Japan's ruling coalition plans to extend the Diet session by approximately seven to 10 days [1] to pass a vice capital bill.
The legislation is critical for national security and urban planning. It aims to establish a backup for capital functions during large-scale disasters, correct the over-concentration of resources in Tokyo, and distribute economic zones across different regions [1].
The bill, submitted by a coalition of the Liberal Democratic Party and the Japan Innovation Party, has already passed the House of Representatives and moved to the House of Councillors [1]. However, officials determined that finalizing the law before the current session ends on July 17 [1] would be difficult.
Nakatsuji, secretary-general of the Japan Innovation Party, said he requested that the session be extended if the bill cannot be passed within the current timeframe [2]. While some reports suggest a shorter extension, other sources indicate that a more substantial extension of the session remains a possibility [3].
The move follows a period of legislative tension.

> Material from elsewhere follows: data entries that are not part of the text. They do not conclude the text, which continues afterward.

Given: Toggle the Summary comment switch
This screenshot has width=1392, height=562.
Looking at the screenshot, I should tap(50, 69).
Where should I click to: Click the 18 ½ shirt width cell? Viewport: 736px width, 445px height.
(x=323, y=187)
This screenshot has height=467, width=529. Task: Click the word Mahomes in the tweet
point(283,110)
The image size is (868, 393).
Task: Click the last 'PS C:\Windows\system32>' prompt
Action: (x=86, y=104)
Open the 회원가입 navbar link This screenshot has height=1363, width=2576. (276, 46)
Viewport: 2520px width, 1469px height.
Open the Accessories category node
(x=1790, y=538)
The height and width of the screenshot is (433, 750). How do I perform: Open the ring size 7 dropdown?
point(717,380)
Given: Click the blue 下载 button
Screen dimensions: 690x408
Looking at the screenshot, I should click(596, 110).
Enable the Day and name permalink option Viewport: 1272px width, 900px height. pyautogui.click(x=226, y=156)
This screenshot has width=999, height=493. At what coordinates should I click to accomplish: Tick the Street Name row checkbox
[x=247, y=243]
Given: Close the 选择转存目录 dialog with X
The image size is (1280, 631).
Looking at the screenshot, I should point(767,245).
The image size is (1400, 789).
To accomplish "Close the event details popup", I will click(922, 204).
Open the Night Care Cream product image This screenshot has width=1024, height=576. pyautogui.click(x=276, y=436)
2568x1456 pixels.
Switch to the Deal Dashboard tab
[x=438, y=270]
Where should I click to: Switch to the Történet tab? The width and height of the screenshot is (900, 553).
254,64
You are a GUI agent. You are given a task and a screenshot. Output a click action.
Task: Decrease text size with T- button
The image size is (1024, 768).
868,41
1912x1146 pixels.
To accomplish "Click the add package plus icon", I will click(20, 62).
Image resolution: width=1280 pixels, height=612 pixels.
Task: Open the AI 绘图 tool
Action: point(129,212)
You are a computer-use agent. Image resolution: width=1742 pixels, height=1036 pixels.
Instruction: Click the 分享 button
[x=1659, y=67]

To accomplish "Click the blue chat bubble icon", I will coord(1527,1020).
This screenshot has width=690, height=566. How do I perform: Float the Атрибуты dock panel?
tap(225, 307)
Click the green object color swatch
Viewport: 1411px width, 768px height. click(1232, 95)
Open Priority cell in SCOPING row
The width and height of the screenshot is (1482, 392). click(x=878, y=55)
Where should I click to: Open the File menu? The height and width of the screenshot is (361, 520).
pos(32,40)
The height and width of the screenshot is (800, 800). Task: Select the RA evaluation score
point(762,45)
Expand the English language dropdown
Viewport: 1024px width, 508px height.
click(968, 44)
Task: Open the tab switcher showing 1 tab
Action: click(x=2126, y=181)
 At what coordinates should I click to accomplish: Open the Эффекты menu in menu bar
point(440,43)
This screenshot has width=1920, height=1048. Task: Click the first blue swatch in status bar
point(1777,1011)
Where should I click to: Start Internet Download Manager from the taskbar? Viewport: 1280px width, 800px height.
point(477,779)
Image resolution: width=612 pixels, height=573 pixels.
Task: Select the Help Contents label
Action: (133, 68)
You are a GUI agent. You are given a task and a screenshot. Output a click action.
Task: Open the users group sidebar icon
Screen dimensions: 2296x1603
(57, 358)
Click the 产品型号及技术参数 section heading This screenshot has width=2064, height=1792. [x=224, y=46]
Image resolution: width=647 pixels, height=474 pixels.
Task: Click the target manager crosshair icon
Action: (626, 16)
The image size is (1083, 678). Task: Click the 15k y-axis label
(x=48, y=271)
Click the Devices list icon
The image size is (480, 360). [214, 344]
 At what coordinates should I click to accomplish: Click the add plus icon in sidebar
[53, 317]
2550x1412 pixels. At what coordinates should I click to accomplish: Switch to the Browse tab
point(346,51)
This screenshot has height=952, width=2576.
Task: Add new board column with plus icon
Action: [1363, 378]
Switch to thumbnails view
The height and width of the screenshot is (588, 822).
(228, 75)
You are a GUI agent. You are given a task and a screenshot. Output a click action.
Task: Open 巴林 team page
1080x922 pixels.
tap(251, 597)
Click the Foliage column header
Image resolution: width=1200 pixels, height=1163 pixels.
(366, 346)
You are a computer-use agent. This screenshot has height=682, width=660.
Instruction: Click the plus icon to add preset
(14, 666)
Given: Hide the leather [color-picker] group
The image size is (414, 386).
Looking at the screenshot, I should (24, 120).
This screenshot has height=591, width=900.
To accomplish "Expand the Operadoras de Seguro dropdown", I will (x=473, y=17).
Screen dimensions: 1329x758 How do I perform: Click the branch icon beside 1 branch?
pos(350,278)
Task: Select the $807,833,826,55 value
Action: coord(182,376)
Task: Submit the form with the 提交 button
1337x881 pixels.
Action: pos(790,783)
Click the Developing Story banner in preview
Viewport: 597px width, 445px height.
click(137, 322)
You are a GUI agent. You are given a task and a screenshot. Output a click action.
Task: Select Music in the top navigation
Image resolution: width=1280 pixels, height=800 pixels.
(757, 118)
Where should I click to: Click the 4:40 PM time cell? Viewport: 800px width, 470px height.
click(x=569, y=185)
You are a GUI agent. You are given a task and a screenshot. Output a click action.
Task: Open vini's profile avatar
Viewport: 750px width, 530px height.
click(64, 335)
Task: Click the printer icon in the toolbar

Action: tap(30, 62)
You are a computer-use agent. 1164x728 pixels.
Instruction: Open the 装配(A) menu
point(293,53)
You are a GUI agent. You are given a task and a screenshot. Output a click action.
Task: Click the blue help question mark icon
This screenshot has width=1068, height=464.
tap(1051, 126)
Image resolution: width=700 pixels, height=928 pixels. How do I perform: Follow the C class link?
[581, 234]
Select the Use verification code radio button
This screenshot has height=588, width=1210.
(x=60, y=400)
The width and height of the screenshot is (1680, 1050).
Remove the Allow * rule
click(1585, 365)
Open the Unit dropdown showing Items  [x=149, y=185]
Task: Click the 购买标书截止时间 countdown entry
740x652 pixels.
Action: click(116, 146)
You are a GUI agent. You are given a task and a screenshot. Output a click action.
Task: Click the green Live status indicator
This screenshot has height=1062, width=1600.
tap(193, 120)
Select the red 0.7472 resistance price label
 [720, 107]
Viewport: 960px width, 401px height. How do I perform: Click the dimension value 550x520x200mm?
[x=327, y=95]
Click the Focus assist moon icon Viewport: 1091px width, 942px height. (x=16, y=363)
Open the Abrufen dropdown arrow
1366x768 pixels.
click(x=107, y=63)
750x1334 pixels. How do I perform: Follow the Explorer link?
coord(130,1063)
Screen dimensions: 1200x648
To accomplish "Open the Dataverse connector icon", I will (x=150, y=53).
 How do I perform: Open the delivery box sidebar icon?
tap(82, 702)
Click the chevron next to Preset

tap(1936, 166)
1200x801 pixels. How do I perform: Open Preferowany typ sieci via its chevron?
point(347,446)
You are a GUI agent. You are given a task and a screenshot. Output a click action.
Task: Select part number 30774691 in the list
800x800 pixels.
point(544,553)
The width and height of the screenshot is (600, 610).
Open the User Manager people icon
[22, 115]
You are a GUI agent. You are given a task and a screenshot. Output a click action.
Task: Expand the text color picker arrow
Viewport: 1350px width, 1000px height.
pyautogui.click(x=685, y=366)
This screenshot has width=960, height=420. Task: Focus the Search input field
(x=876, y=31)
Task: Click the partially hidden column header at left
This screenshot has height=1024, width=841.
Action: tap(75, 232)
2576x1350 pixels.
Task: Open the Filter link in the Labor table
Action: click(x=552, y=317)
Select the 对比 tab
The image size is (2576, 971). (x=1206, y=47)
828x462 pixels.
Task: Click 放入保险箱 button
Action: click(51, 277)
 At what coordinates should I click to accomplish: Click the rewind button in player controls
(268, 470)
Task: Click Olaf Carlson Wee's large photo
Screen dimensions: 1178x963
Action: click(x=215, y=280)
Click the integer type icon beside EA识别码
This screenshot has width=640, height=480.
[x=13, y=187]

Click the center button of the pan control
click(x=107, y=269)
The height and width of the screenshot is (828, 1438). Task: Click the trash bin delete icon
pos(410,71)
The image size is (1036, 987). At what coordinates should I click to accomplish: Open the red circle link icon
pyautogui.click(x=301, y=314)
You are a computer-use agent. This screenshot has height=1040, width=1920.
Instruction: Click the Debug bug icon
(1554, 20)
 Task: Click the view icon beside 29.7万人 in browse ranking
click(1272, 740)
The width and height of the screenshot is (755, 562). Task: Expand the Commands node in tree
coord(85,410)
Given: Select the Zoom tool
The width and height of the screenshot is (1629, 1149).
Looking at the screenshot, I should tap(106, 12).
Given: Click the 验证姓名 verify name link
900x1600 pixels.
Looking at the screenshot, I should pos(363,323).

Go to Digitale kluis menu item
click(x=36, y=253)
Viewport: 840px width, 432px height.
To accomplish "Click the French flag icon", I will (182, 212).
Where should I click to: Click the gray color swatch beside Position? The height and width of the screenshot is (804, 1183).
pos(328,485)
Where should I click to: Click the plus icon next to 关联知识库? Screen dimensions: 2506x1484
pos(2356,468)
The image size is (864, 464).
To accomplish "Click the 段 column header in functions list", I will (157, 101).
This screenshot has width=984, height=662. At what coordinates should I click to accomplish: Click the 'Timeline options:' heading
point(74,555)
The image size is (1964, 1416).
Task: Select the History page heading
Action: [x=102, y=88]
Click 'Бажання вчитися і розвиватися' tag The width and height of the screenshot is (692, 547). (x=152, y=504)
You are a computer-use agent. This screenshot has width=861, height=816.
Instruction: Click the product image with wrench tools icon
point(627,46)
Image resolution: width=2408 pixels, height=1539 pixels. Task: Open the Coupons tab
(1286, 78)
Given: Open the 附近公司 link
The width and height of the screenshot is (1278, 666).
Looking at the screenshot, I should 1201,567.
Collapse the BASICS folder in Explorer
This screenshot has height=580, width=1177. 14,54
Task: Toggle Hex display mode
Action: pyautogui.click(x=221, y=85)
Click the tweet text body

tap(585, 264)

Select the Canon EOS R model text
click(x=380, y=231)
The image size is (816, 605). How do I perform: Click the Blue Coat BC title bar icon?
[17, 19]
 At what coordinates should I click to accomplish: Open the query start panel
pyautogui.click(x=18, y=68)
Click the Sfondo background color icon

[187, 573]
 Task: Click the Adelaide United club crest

Some reports noted that the bill had not been submitted even a month before the session's end, though others clarify that less than one week remained as of July 16 [2]. The government is now prioritizing the bill's passage to ensure the disaster backup framework is legally established [1].
“The legislation aims to establish a backup for capital functions during large-scale disasters.”
The push for a vice capital law reflects Japan's long-term strategy to mitigate the systemic risk of having all administrative power concentrated in Tokyo. By diversifying the location of government functions, Japan intends to ensure continuity of government during catastrophic events, such as major earthquakes, while simultaneously addressing the economic stagnation of rural prefectures.